MADISON, Wis. (AP) – A state appeals court dismissed a lawsuit Thursday demanding state workers get paid sabbatical days to offset mandatory furloughs ordered by then-Gov. Jim Doyle in 2009.
Doyle, a Democrat, ordered all state employees to take 16 furlough days from 2009-2011 to help balance the state’s $6.6 billion deficit. The assistant prosecutors union refused to take all 16 days, though, saying their contract allowed only 10 temporary layoff days during the two years.
The Wisconsin State Employees Union asked the state Office of Employment Relations to restore six furlough days for its members, arguing they were entitled to the same treatment, but the office refused. WSEU filed a lawsuit against the state in August 2011 demanding a judge declare all unions should be treated equally on furloughs and return six furlough days in the form of paid sabbatical days for its members.
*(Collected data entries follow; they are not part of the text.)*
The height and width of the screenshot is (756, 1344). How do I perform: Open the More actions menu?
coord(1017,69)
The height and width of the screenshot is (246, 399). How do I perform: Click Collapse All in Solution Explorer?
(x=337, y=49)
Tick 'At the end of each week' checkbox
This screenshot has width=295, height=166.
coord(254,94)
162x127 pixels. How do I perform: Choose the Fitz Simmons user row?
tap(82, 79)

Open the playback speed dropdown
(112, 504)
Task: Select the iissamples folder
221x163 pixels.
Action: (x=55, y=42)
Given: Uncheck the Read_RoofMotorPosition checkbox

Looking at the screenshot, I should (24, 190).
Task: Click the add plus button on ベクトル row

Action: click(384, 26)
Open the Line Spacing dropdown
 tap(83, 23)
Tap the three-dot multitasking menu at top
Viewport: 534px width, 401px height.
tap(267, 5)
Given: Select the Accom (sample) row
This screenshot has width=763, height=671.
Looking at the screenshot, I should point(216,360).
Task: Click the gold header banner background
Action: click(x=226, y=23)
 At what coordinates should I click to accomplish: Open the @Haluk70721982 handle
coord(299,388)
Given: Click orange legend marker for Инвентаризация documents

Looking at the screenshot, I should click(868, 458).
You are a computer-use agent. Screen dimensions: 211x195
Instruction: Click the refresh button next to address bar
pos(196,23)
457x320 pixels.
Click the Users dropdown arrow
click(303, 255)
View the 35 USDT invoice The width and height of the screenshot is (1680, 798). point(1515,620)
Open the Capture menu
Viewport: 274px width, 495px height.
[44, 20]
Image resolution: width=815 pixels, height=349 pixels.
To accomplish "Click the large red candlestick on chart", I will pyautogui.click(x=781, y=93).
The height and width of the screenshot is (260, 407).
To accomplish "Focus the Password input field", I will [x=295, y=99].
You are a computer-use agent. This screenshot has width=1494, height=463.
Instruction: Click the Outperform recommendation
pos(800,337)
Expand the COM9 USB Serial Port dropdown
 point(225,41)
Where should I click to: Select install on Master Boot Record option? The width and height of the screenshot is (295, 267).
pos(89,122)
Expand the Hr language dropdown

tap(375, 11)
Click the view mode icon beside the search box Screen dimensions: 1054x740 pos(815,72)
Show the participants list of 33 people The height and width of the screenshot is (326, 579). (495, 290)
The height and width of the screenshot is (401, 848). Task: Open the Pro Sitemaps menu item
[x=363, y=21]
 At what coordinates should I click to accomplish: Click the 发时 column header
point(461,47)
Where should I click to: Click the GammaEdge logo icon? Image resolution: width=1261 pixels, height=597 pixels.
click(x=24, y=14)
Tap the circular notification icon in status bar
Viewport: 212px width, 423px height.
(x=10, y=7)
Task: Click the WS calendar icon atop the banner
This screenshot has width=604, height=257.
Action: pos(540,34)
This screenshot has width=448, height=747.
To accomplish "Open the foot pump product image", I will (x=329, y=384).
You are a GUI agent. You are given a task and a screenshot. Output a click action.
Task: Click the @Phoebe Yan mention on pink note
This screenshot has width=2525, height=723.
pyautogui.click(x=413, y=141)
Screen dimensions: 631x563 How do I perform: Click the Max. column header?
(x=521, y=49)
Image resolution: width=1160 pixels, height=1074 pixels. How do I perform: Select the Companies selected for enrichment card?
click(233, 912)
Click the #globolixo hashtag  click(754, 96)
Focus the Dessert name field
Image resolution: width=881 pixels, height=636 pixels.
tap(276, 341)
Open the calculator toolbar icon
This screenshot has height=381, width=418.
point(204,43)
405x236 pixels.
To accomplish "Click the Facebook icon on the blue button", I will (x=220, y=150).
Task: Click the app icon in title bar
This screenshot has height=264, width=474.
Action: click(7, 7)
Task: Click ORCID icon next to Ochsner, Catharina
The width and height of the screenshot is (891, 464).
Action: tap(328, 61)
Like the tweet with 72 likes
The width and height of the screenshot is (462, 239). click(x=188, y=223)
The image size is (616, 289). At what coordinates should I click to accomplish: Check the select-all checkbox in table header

State attorneys moved to dismiss the lawsuit, but a Dane County judge ruled last year the case could proceed.
State attorneys appealed. They argued the state’s sovereign immunity, a legal construct that prevents a judge from having any jurisdiction over the state unless the Legislature consents, bars the case.
The union countered sovereign immunity doesn’t apply because it wanted a declaratory judgment that all unions should be treated equally. Case law permits litigants to bring such declaratory actions against a state agency accused of acting outside of its authority, the union argued.
The 4th District Court of Appeals sided with the state on Thursday and dismissed the lawsuit after finding sovereign immunity does apply. The declaratory judgment exception applies only when litigants are seeking future changes; the union clearly wants compensation for an alleged past wrong, the court said.
The union’s attorney, Peg Lautenschlager, didn’t immediately return a telephone message seeking comment.